Un nuovo progetto politico per chi sente ancora tensione morale

COMUNICATO STAMPA

I “berluscones”, a difesa del vUoto di azione governativa che perdura ormai da molto tempo, affermano che la Sinistra non ha approntato un suo progetto alternativo, né ha un leader.

Hanno in gran parte ragione.

Oggi, però, sono in molti tra Liberali, Repubblicani, Socialisti e Laici in generale, che pare si stiano svegliando dal sonno e noi cittadini chiediamo proprio a loro di focalizzare più chiaramente il progetto politico intorno a cui hanno cominciato a muoversi.

Tale progetto politico sembra dirigersi verso un più significativo contenuto liberale e democratico, come il Berlusconismo ha costantemente promesso e ancora più pertinacemente negato nei fatti, e addirittura irriso.

La tradizione e il pensiero repubblicano e molta parte della tradizione dell’antico partito liberale certamente hanno sbagliato contenitore politico quando hanno scelto di farsi rappresentare nel Centrodestra.

Idem dicasi per tanti sinceri Socialisti.

Anche tanta parte della tradizione socialista e più generalmente laica non può condividere le scelte, i modi e le azioni dei “berluscones”.

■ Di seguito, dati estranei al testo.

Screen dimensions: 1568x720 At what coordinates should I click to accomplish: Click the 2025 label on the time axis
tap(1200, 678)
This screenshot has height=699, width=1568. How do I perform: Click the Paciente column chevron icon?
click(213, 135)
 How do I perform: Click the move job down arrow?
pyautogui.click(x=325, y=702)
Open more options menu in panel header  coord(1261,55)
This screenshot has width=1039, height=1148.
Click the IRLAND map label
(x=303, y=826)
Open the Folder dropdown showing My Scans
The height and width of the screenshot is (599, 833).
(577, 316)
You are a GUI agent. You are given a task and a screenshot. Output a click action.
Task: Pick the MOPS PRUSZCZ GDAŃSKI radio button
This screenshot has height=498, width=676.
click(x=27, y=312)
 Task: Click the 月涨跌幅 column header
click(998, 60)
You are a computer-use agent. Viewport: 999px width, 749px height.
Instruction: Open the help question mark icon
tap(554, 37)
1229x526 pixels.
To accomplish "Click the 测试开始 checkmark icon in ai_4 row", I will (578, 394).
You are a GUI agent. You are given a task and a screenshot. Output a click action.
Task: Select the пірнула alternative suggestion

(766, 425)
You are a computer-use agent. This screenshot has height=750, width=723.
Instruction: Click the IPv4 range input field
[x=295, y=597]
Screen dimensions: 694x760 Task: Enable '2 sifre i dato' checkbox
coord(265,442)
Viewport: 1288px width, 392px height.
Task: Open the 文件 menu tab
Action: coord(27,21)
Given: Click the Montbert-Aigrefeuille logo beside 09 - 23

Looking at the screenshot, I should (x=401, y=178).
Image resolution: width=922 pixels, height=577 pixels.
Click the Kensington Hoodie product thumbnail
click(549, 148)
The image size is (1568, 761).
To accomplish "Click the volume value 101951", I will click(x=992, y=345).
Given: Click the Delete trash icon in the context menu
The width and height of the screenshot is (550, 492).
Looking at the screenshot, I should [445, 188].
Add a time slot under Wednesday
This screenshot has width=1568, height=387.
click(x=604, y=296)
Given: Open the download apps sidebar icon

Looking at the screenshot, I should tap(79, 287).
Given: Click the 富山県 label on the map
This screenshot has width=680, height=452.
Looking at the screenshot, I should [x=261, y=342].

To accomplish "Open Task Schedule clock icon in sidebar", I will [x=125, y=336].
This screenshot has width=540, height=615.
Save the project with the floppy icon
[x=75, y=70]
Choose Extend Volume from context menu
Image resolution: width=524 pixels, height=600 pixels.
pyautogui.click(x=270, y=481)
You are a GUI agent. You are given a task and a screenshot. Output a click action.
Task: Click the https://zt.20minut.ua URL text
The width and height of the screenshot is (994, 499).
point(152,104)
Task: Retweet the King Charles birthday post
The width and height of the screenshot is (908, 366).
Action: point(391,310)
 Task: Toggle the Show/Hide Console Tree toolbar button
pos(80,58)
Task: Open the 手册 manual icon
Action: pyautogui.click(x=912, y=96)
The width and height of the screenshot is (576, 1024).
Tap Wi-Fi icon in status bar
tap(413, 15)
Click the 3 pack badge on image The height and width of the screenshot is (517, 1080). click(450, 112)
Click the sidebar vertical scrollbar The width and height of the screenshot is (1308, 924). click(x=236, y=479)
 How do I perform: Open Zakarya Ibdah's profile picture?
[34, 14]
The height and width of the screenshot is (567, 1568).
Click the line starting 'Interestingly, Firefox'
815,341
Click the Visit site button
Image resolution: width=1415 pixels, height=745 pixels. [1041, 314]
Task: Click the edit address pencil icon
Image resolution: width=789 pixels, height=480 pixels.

E’ tempo di lavorare insieme per l’Italia.

Purtroppo, quello che agli Italiani è stato imposto finora come “l’altro polo della politica” non ha mostrato tutta la capacità di analisi della società e delle sue aspirazioni, tutta la capacità di critica e di proposta, tutta la duttilità che è interna alla cultura politica europea, e non solo europea.

L’Europa stessa, per esempio, è stato sempre un campo non bene arato e seminato dalla cultura “dell’altro polo”, quello della sinistra, mentre dal polo di destra è stato costantemente ignorato.

Contestualmente al ritorno alla discussione più squisitamente politica, qualcosa specialmente sul piano organizzativo, va approntato, e presto, fuori dal Centrodestra e fuori dal Centrosinistra.

Che sia necessario un passo verso un concreto movimento liberaldemocratico, è una cosa che condividiamo tanto da essere pronti a collaborare ad una lista elettorale che testimoni questa presenza alle elezioni napoletane e non solo, con tutti i cittadini che abbiano la nostra stessa intenzione.

Riteniamo necessario, in questa occasione, sottolineare che la più grave insufficienza messa in luce da tutte le forze politiche presenti in Italia è quella che si riferisce alla tensione morale, agli ideali, che inducono alla militanza politica, intesa come disinteressata e libera scelta dei cittadini, cosa che finora è stata troppo irrisa, umiliata, calpestata e demolita dai variegati interessi personali di tutti i partiti presenti sulla scena politica attuale.

Sono principi astratti questi? Il Medioevo civile che affolla le nostre città  e le nostre televisioni dimostra il contrario.

Occorrono obiettivi sociali condivisi, occorre rivolgersi a tutti quelli che abbiano imparato che cos’è l’impegno che deriva dalla tensione morale, dal senso di appartenenza ad una comunità operosa e solidale, responsabile costruttrice del suo futuro.

La base solamente repubblicana ci sembra un orto molto piccolo di fronte alle esigenze di un’intera generazione chiamata:

  1. a continuare l’impegno della gioventù risorgimentale dell’800 perché l’Italia ancora non è una, strutturalmente, socialmente, economicamente, e oggi, forse, pure politicamente;
  2. a continuare l’impegno della Resistenza, perché i continui attacchi che subisce la libertà di stampa, la libertà di manifestazione e di insegnamento, la magistratura e gli altri istituti dello Stato manifestano nella società italiana l’innesto di qualcosa molto vicino concettualmente a quel regime che fu chiamato fascismo;
  3. a continuare la difesa della Costituzione italiana attaccata da iniziative arroganti di una certa casta e imposte proditoriamente al popolo, con conseguenti sguaiate disapplicazioni anche di tante leggi ordinarie;
  4. a ridisegnare un futuro credibile e accettabile per una intera generazione, dimenticata dal Governo e da chi ha inteso introdurre nella società italiana solo precarietà di lavoro e insicurezza generale;
  5. a riconfigurare tutto il sistema Italia per quanto riguarda ostacoli burocratiche, ingerenze parassitarie, organizzazione e programmazione industriale ed energetica;
  6. a rilanciare l’Europa nei suoi aspetti di Stato sempre più politicamente unitario per impedire la marginalizzazione economica e politica di un intero continente e della sua cultura democratica.

Per questi obiettivi è necessario richiamare a raccolta quanti sentono coscienza civile per battere ogni pessimismo della ragione.